Let’s take it from the top: Why?

Of the five Ws we’re taught in school, the most important one we tackle in the humanities is why?

So let me turn that statement in on itself: Why study the humanities?

My professor at The Institute of French Cultural Studies at Dartmouth College put it best when he relayed a story from his graduate days to us. Someone asked in reference to his degree, “So what are you going to do with that?” He aptly replied, “Live a good life.”

While a degree in the humanities is not immediately associated with a large salary, it is associated with flexibility of time and a chance to live surrounded by the “luxurious” subjects. And, perhaps unexpectedly to some, the humanities are also connected to critical thinking, but I will explore that further in my next post. Also, as I learned from my ninth grade English teacher: isn’t luxury actually a necessity? Johns Hopkins celebrated 100 Years of Humanities in their Fall 2015 Arts and Sciences Magazine.
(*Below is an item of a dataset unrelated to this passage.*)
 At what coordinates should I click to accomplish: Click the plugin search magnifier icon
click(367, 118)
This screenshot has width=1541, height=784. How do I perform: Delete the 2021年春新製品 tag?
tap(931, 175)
Featured were the Gilman Hall renovation and biographies of alumni.

A physician might argue that reading Shakespeare or Cervantes never saved anyone’s life and an engineer might argue that nothing of value was ever constructed out of Plato or Socrates. Both are right; both are wrong. The products of the humanities are not material but they far from immaterial. We produce every time we sit down to read or write. We are relevant in our eternity. The Humanities are eternal by their very nature. One can not understand the work of Jacques Derrida without first returning to the ancients. Before you object that all subjects are pyramidal in nature, allow me to add that what sets the humanities pyramid of knowledge apart is the slower speed with which they are amended. This slower speed allows for ideas to marinade and come to a fuller fruition, as is evident in the writing process.

The bottom line? Take the time to get to know the humanities. And enjoy the luxury while making use of the critical thinking skills they provide. Isn’t it ironic and amazing that they can offer those two things simultaneously?